Он неподвижно сидел и молчал, наслаждаясь тем, как ее руки нежно массируют его плечи, спину и бока, хотя они так и не опустились под воду, к более интимным местам.
Каван сильно распалился, причем не от горячей воды, а в ответ на эти целомудренные прикосновения. У него все пульсировало, как у мужчины, готового взорваться, и думал он только об одном – как выбраться из ванны, бросить ее на кровать, задрать на ней юбку и вонзиться в нее со всей силой неутоленного желания.

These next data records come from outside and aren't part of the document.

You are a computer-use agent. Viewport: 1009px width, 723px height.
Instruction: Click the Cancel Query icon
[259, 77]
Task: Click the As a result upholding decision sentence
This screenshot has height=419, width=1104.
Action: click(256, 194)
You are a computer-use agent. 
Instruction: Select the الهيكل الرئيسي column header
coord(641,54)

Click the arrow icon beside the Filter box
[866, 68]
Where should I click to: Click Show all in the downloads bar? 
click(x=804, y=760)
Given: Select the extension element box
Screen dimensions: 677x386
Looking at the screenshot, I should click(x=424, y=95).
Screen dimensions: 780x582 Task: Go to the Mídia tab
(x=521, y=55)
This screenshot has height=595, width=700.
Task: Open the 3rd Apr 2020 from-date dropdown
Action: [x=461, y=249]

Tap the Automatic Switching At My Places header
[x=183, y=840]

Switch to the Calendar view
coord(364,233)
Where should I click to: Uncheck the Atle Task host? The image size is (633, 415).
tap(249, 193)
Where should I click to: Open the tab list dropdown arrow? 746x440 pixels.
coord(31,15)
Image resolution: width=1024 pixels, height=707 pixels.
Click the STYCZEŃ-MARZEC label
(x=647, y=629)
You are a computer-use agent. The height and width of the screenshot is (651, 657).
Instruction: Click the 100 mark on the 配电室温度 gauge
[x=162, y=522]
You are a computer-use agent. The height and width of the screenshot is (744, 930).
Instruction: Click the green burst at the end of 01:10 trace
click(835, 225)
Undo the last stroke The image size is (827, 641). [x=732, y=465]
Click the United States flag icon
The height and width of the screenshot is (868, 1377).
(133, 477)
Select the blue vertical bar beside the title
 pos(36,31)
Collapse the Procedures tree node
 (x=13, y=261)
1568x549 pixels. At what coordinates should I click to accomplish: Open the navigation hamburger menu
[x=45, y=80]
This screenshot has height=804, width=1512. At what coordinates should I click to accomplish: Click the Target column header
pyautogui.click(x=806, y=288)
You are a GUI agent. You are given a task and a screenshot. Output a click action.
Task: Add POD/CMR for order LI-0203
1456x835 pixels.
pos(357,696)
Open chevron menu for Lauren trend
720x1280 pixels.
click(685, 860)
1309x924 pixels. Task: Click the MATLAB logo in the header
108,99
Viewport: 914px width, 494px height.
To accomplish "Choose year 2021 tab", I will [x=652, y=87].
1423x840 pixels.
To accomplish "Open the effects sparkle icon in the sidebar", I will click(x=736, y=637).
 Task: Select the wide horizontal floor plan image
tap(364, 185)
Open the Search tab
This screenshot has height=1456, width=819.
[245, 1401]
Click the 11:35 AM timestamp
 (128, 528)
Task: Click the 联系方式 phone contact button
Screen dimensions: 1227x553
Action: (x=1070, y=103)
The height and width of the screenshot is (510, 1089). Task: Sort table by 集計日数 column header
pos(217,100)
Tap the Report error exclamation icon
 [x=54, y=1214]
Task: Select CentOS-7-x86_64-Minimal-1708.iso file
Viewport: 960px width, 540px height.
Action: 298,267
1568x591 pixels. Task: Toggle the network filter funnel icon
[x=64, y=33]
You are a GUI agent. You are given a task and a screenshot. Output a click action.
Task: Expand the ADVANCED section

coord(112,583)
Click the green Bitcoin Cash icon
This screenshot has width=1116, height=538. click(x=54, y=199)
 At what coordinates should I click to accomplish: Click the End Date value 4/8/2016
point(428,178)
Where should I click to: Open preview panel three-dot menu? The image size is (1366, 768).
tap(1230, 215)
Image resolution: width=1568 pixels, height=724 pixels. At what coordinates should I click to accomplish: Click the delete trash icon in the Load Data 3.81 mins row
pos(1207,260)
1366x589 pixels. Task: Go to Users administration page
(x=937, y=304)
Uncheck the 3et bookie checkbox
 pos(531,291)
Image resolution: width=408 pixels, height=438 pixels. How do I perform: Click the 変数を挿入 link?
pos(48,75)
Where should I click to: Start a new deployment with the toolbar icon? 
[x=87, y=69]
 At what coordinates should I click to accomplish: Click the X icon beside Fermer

От подобных мыслей, достойных настоящего варвара, Каван окончательно разозлился. Неужели он может рассуждать, как варвар, а тем более – поступать, как варвар? Гонора его жена, и она непорочна. Она не заслуживает его гнева и не может служить предметом для удовлетворения его похоти.
– Вон отсюда! – заорал он и услышал, как Гонора споткнулась и упала. – Убирайся!
Дверь хлопнула. Каван застонал. Давно, очень давно у него не было женщины, и его голод слишком силен, чтобы из-за этого страдала непорочная жена. Можно взять одну из служанок, как он делал раньше, но ведь сегодня его брачная ночь, и он опозорит свою жену, если так поступит.
Каван снова застонал, понимая, что ему необходимо удовлетворить себя, если он хочет выдержать эту ночь. А сделав это, одевшись и спускаясь вниз по лестнице, он сообразил, что новобрачная и ее нежные прикосновения не выходят у него из головы.